Specifying duration in Microsoft Project - working with elapsed time

One of the errors newcomers to Project do is that they do not grasp the difference between Work and Duration. Not so strange, since only the Duration column is visible in the Gantt chart. But Duration is the calendar time between a task starts and the time it finishes. Work is the man hours spent on the task. You could say that work affects the costs of the project and duration the length of the project. On my post on task types you can see how these fields works together. But back to Duration.

Duration is the calendar time and when you set this on a task you type in a number and a unit. The units can be minutes, hours, days, weeks and months. How you print in the unit depends on which cultural version of project you use. For example you can type in t for hours in the Swedish Project but you need to print h in the English. Also, remember that m is minutes and yoy need to type something longer (for example mon in the English project). Be sure to check the metrics used in your version!
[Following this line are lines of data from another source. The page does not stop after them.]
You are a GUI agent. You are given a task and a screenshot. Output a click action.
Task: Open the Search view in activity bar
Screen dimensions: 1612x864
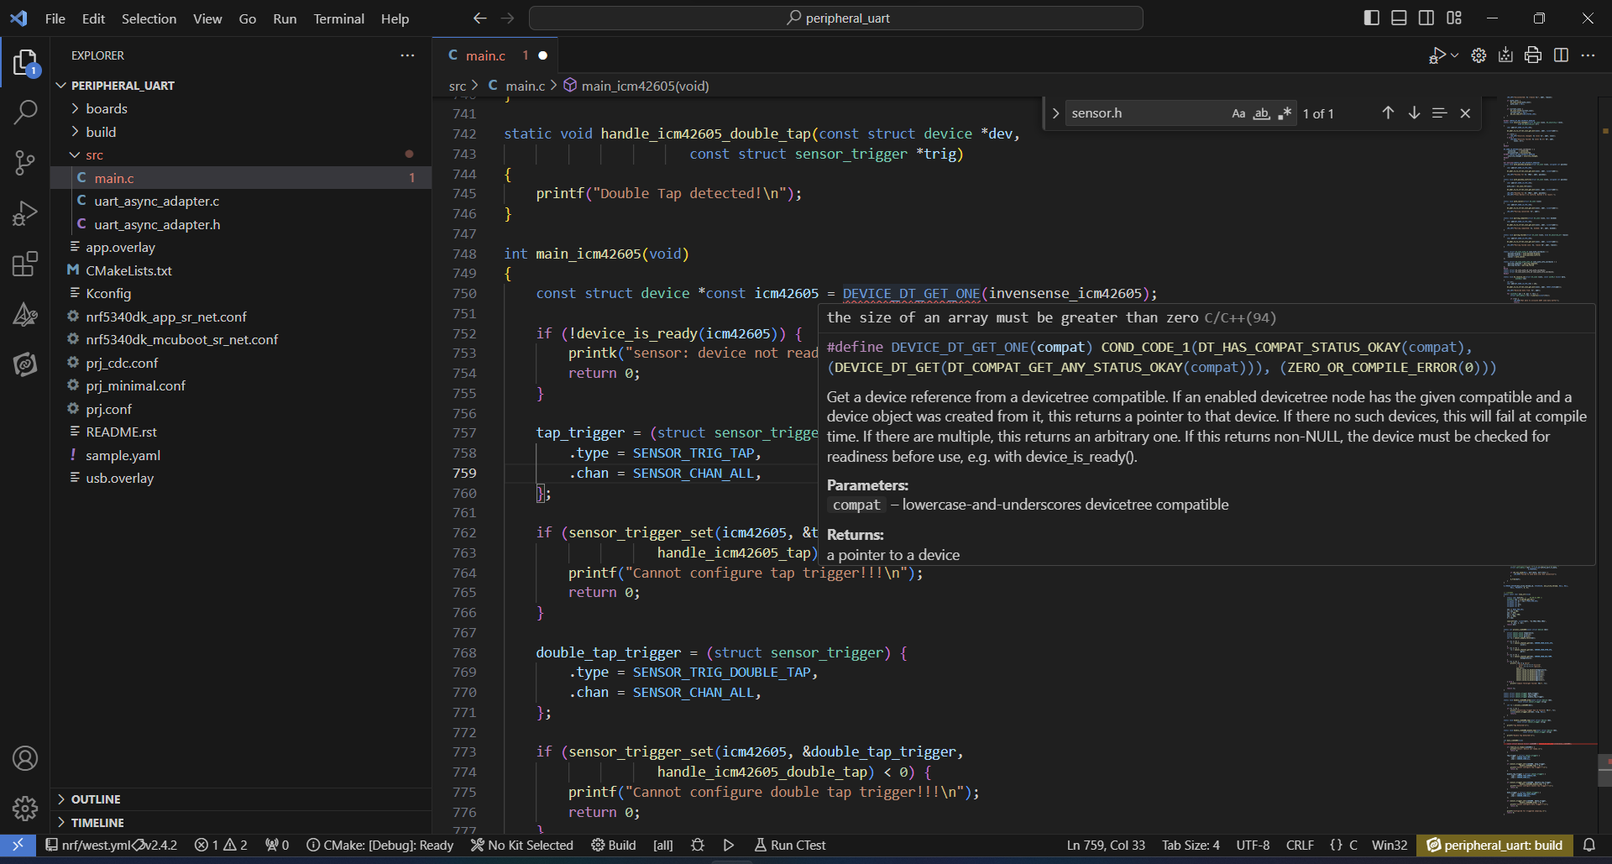click(25, 112)
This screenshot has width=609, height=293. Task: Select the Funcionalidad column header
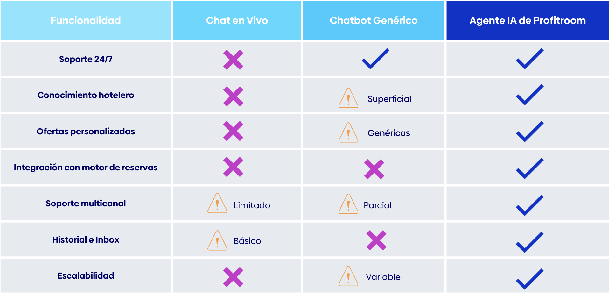click(86, 20)
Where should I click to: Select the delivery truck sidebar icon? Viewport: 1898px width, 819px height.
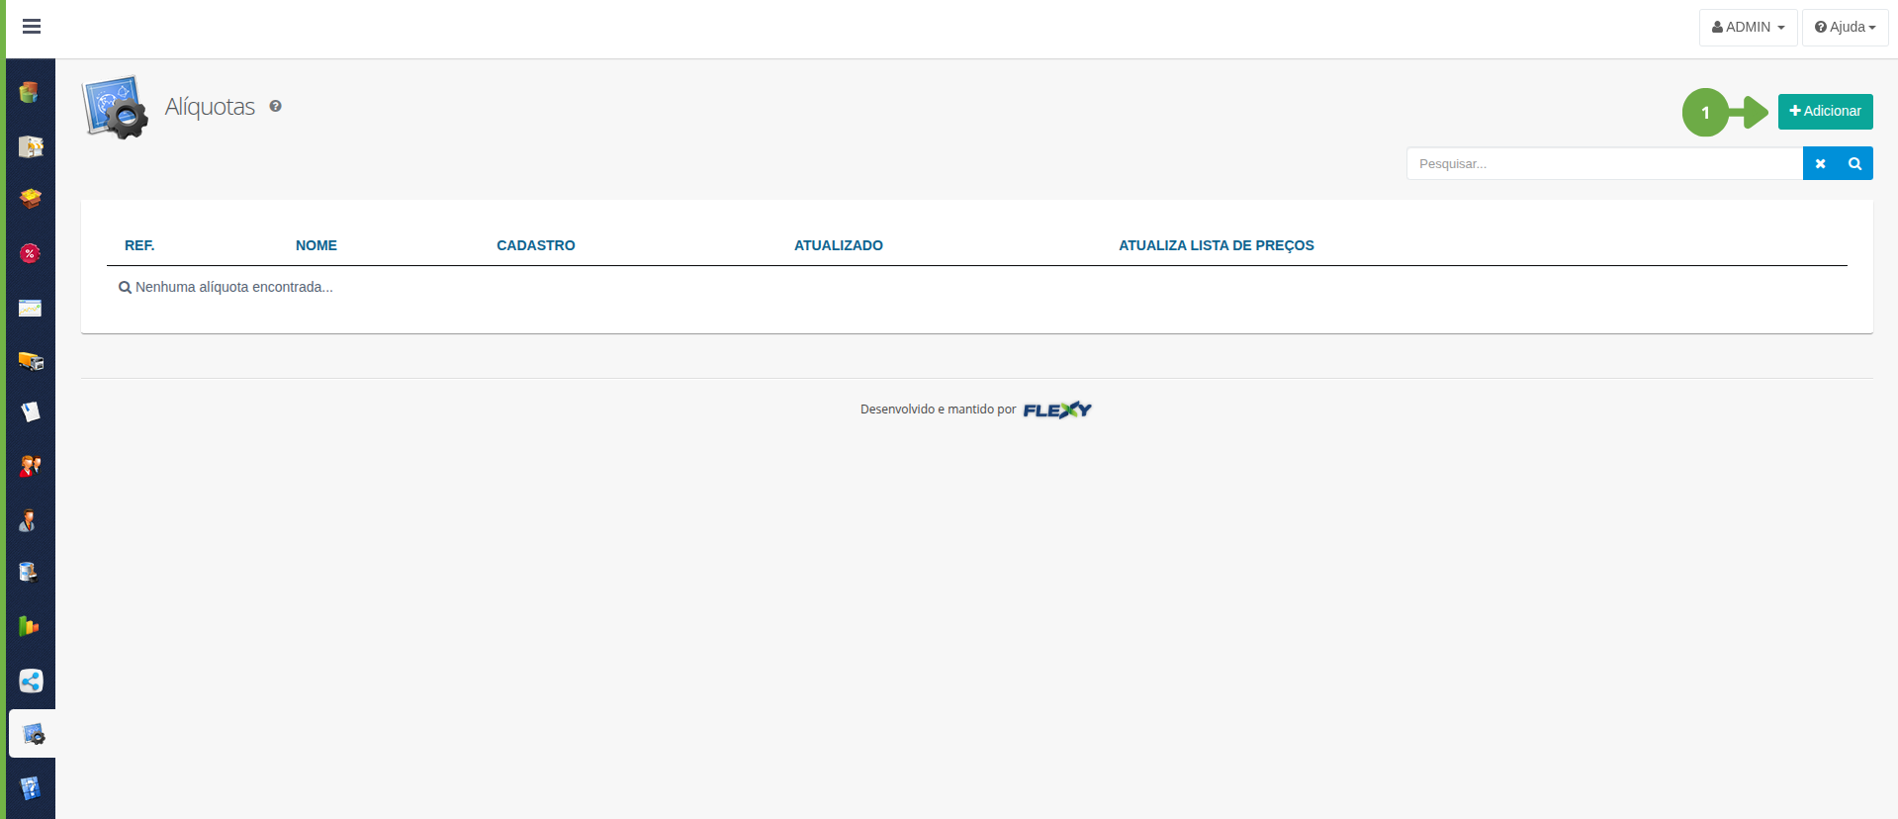[x=31, y=361]
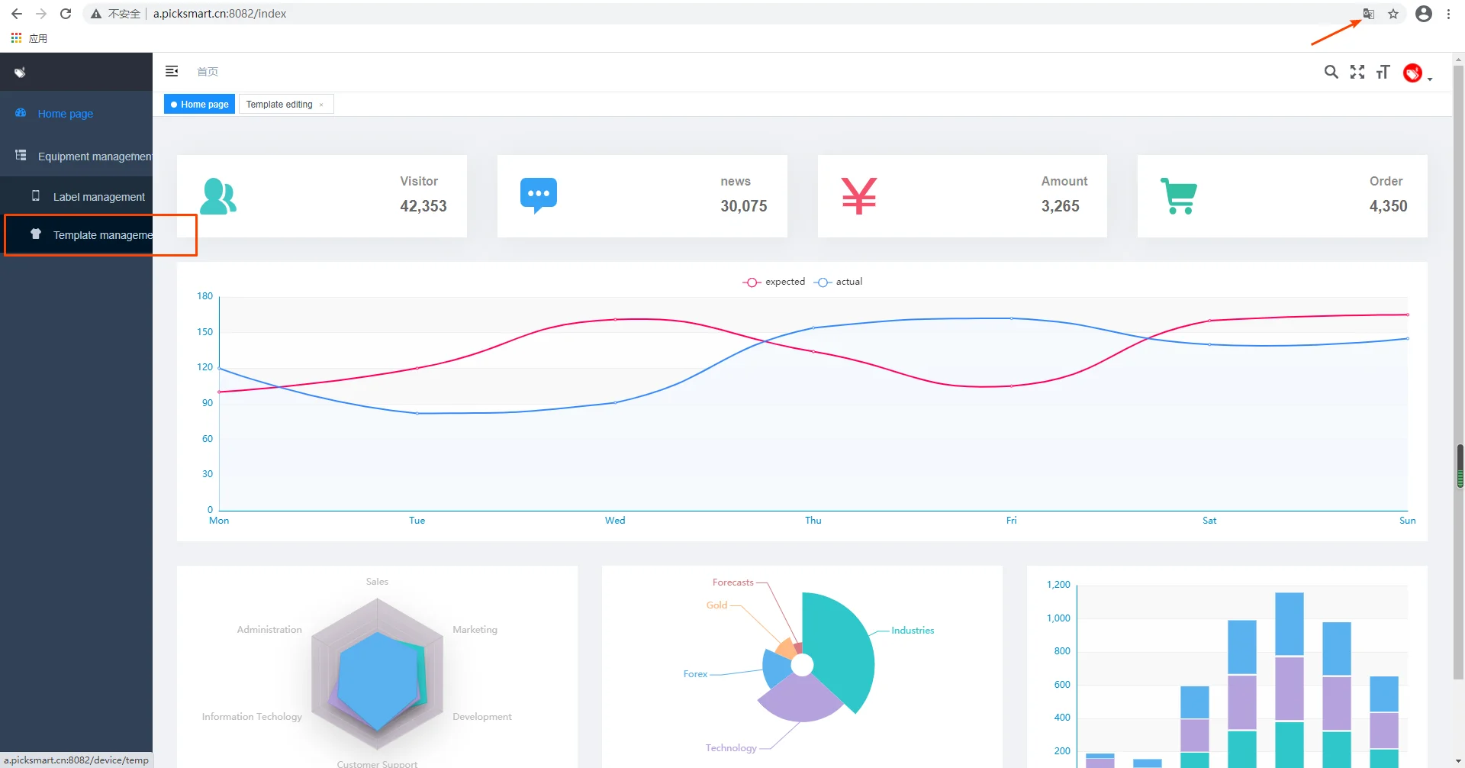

If you set the Duration of a task to 7 you can see that there will not be 7 calendar days between start and finish. There will probably be 9. Why? Well, by days Project means working days. If you go to Tools-->Change Working time you can see that Saturdays and Sundays are non working days. This means that the tasks will proceed during these days but no work will take place. If other days are marked as non working days in the calendar, they too will be skipped. And remember that if you mark days as non working for a specific resource, they will be skipped on the tasks where the resource is set.

But then there are tasks which work will commence independant on if it's working time. For example, I want to give a customer 14 days to think something over. Or concrete dries in a specific time. What I can do is that I can add a e in the English project before the metric. For example 14 ed. Remember that the e is dependant on which version of Project you are using: in the Swedish version you type in a t instead. The e stands for Elapsed and means that work will take place 24 hours a day, 7 days a week.